Creative writing programs labeled as "academic" emphasize lyricism over drama, often prefer obscure to clear prose, and mistakenly believe that a lack of understanding by a reader is the desired result of their own "writer-intellectual" superiority.  They teach revision as grammar and syntax, metaphor and oxymoron-excessive prose, rather than the dynamic and suspenseful expression of the desires and conflicts of characters about whom the reader has come to care, like, or at least respect through the story. Some academic workshops digress in education by students sitting around a table with eyes closed and holding hands for long silent periods in the hope that images and words will float up from the unconscious to write about, like images sought in a Victorian séance to communicate with the dead.  Some highly acclaimed academic workshops spend a week policing manuscripts for point of view inconsistencies, while the needs that should be addressed are imagining effective story structure and learning how to build memorable characters through meticulously crafted, interrelated, character actions in dramatic scenes.  In some workshops, a teacher presents a personal memoir story, and then details how to turn it into fiction by shifting the time line and changing the prose emphasis of certain events, teaching that might well derail a student's progress in learning to write their own great fiction.

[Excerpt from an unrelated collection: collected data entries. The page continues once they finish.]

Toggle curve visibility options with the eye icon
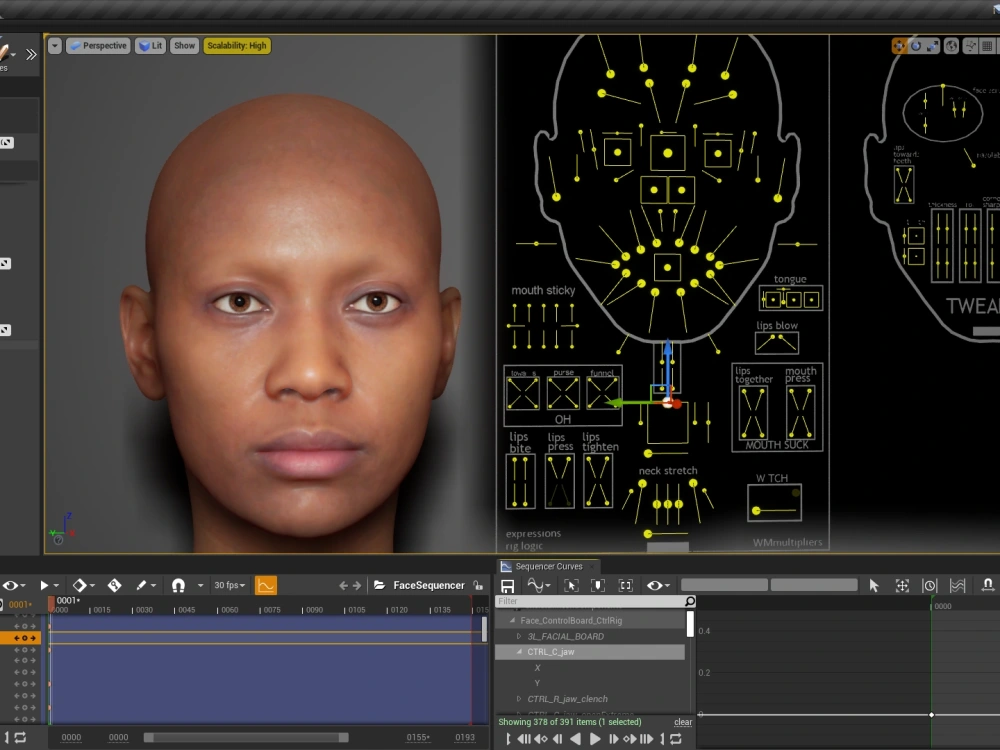[655, 584]
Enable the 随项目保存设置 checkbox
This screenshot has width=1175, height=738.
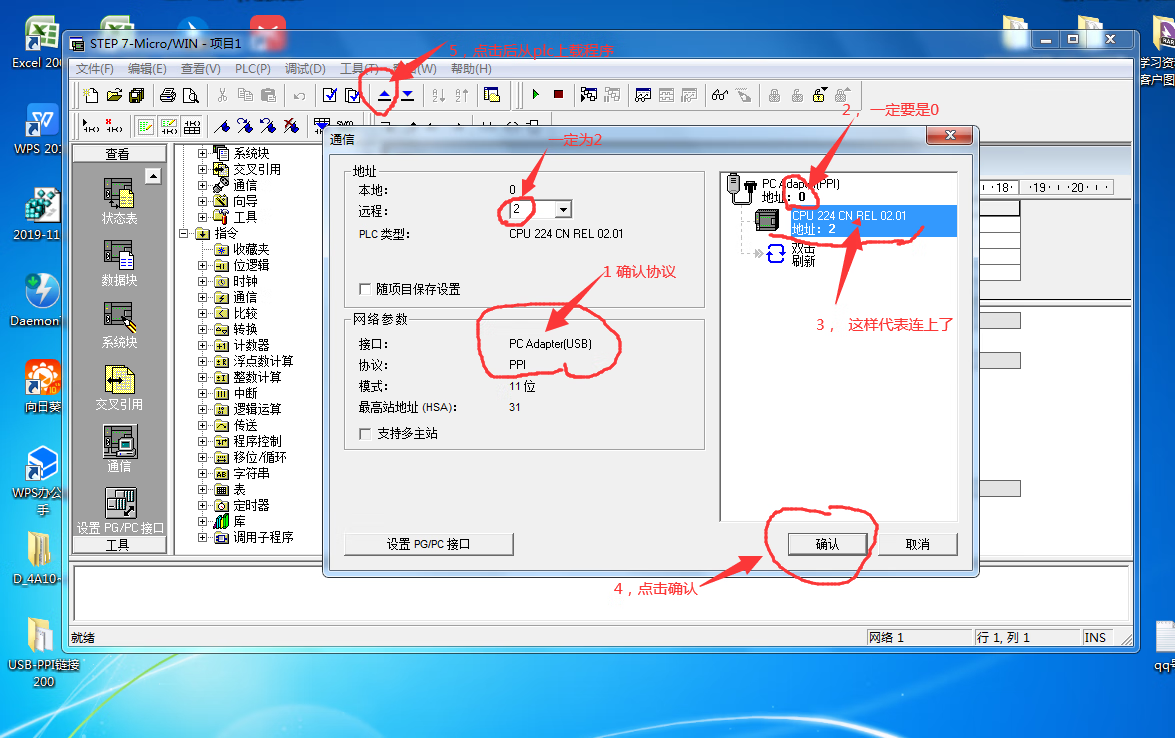tap(365, 289)
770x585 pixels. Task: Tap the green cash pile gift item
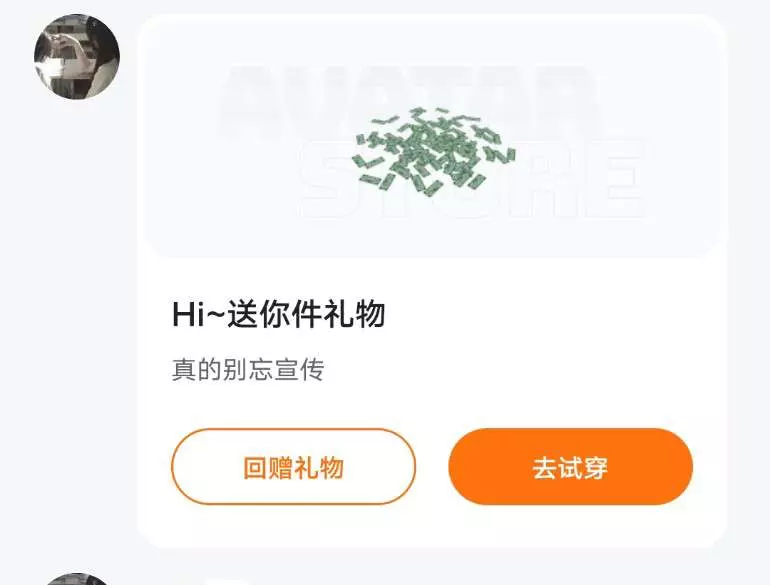[x=434, y=149]
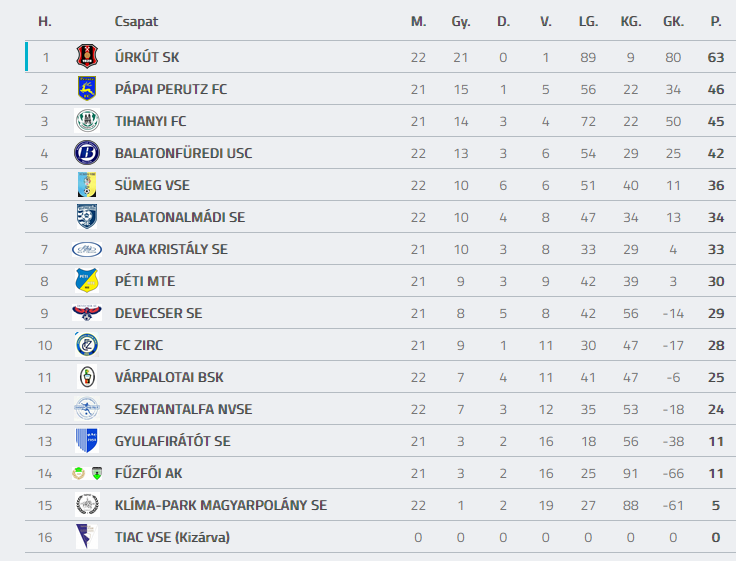Click the Csapat column header
The image size is (736, 561).
136,21
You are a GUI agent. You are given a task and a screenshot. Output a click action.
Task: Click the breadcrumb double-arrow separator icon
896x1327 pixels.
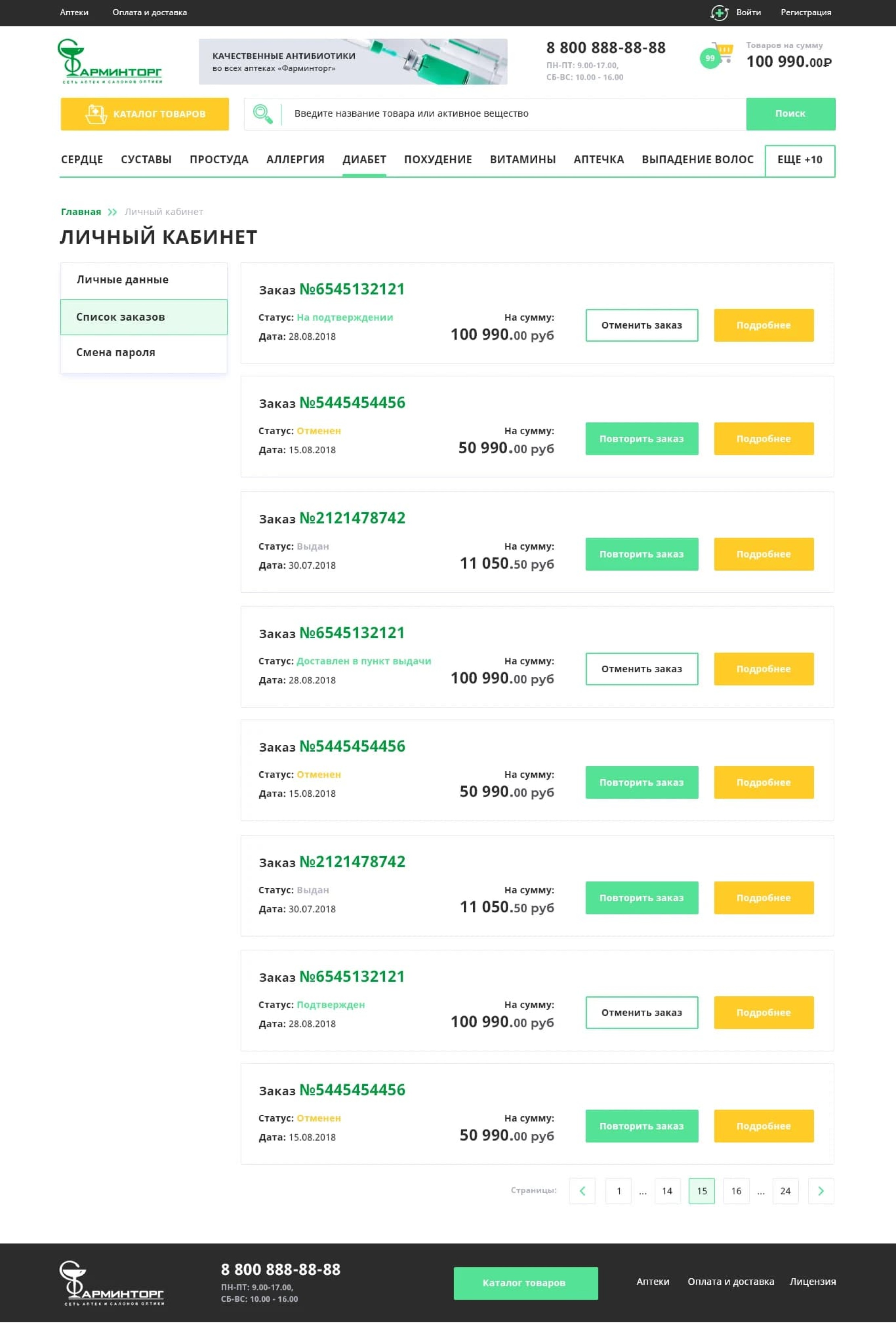(113, 212)
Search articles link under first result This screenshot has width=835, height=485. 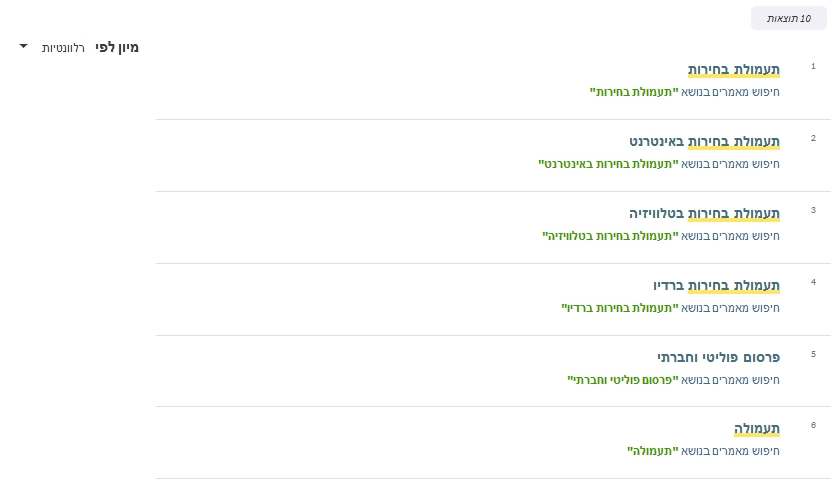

Academic workshops and courses also fail to demand a writer have a thoroughly understood purpose for writing a story as well as, on a construction level, all the prose elements of that story.  This results in picking at prose when the writer hasn’t decided what  he or she is really writing about, and how  he/she will achieve a story purpose.  It is almost unarguable: Failure to find and build purpose in storytelling makes coherency of a prose fictional story with effective characters, plots or emotional arcs, unlikely.  And it is not uncommon that the poorly educated, poorly trained teachers who are allowed the privilege to teach creative writing are guilty of:

(1) Ignoring emotional character development for the ease of plotting from life experience.

(2) Accentuating the cute, the bizarre, and the shocking (which have only temporary effects on value in story telling).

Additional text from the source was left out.